CLI command to pull Stock Price and volume from Google

dmchess · 11-06-2017, 09:39 AM

I have an app that has been pulling stock data from yahoo. The part that pulls it is a
Pascal program that is run by cron and executes the following CLI command:

curl -s "http://download.finance.yahoo.com/d/quotes.csv?s=' + TickerStr + '&f=svl1c6j2s6f6"

This was executed as an external process to the Pascal program and then Pascal Progam would then capture the data and insert it into a mysql table. Then the data could be viewed through a GUI App.
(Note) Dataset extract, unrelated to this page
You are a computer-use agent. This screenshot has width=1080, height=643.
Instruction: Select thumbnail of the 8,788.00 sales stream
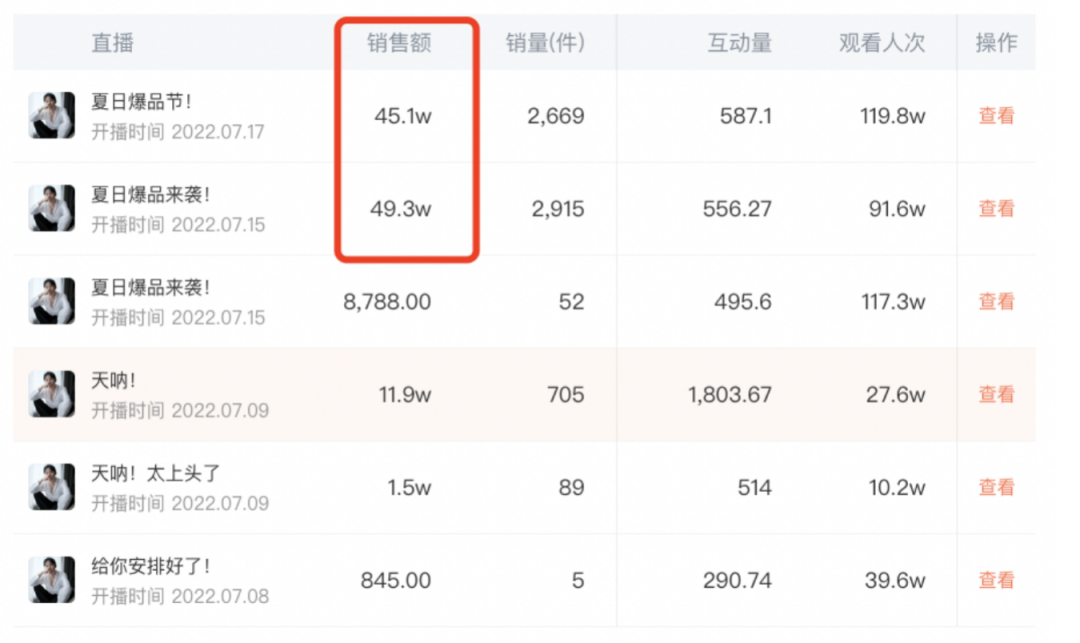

Unfortunately yahoo has shut down the ability to pull data with scripts. The last day it worked was 10/31/2017. I am looking at replacing the Yahoo command with a Google command. I can get a stock quote with a:

wget -q -O - http://www.google.com/finance?q=F | grep ref_ -m 1 | sed 's|<[^>]*>||g'

But I don't know how to pull the volume. Does anyone have this information?

Terry

dannybpng · 11-06-2017, 12:04 PM

This would get you both values (if Google does not change its HTML style codes)

Quote:

wget -q -O - http://www.google.com/finance?q=F | \
awk 'BEGIN{first=1;vol=0}
/ref_/ { if(first) { gsub( /<[^>]*>/, "");print;first=0}}
/data-snapfield="vol_and_avg"/ { vol=1}
/class="val"/ && vol == 1 {sub( ".*>","");sub( "/.*","");print;exit}'

It grabs the first "ref_" id line and removes the markup. Then it finds the "vol_and_avg" data-snapfield and grabs the "val" information line and removes the markup and the average value. This is a quick hack. There is most likely a better way to do this.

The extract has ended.